Social networking titan Facebook has said that it will not be removing fake news from its network as it is not in violation of its community standards.
The site is currently promoting an advertising campaign here in the UK that states “fake news is not our friend”. However, Facebook has now said that publishers had different points of view on the subject, with some believing that the company removing fabricated content would be against the principles of free speech.
As a result of this disagreement, Facebook has now said that instead of removing posts that it deems to be fake, it will instead demote them within the news feed.
The California-based network has been under intense scrutiny for well over a year now due to its role in the spreading of fake news on the site after evidence surfaced that the Russians attempted to influence the way US users voted in the Presidential Election, which saw Donald Trump elected as the nation’s 45th President in 2016.
In the past 18 months, Facebook has been involved in a war against fake news and has tried many different methods to crack down on it. One of these failed methods was to fire its human editors, but this backfired and saw even more fake news popping up onto the site and trending in the ‘Trending Now’ box that is now on its way out of the site.
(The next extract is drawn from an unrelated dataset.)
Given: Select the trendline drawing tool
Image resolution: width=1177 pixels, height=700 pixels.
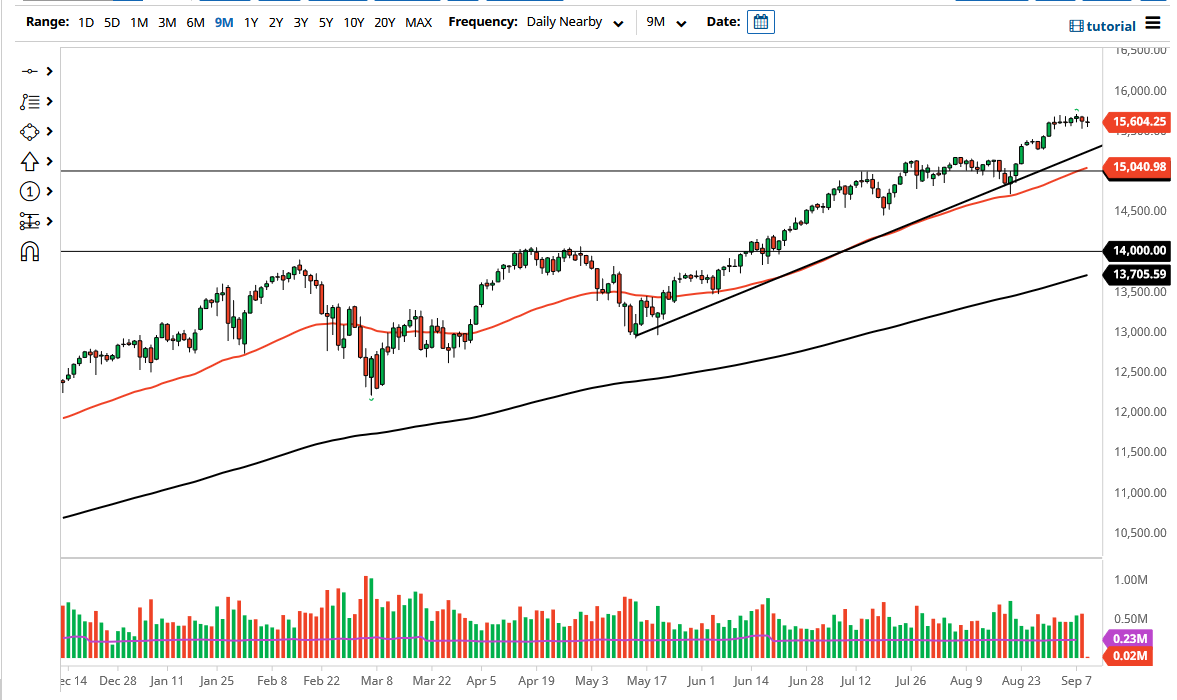Looking at the screenshot, I should pyautogui.click(x=30, y=71).
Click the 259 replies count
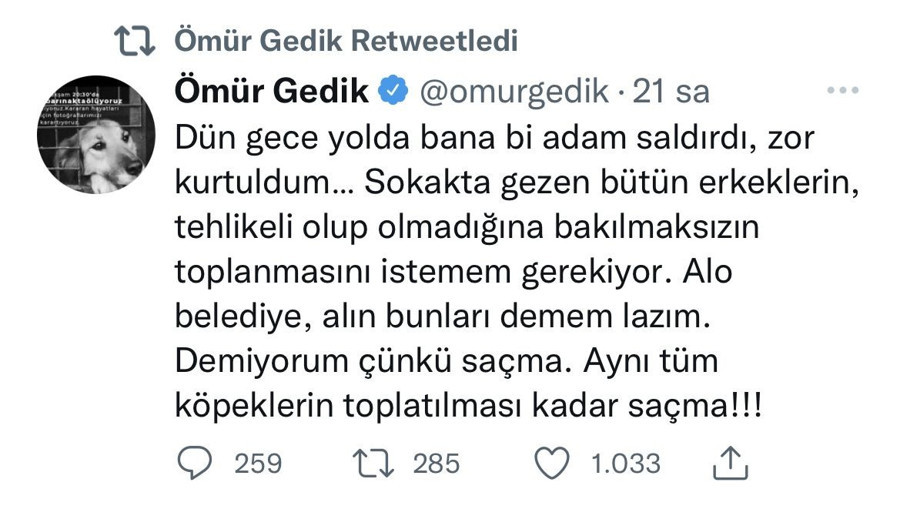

Last week, Facebook organised an event in New York City where it planned to convince a host of journalists and media outlets that it was on top of the problem and was tackling fake news. Oliver Darcy, a reporter from CNN, asked those running the session how it was tackling the spread of fake news when it allowed pages such as InfoWars to remain on the site.
InfoWars is a page that produces live panel shows online and has over 900,000 followers on the social network. Furthermore, the show’s main host, Alex Jones, boasts close to 2.5 million subscribers on video site YouTube. These statistics aside, the page is known to be spreading fake news. In response to this, John Hegeman of Facebook stated that the social media site was created as a platform where different people can voice their opinions.
In this session, the company confirmed that it would not be removing fake news items from the site as they technically did not breach any rules the site has, but it would endeavour to downrank content that has been flagged as fake.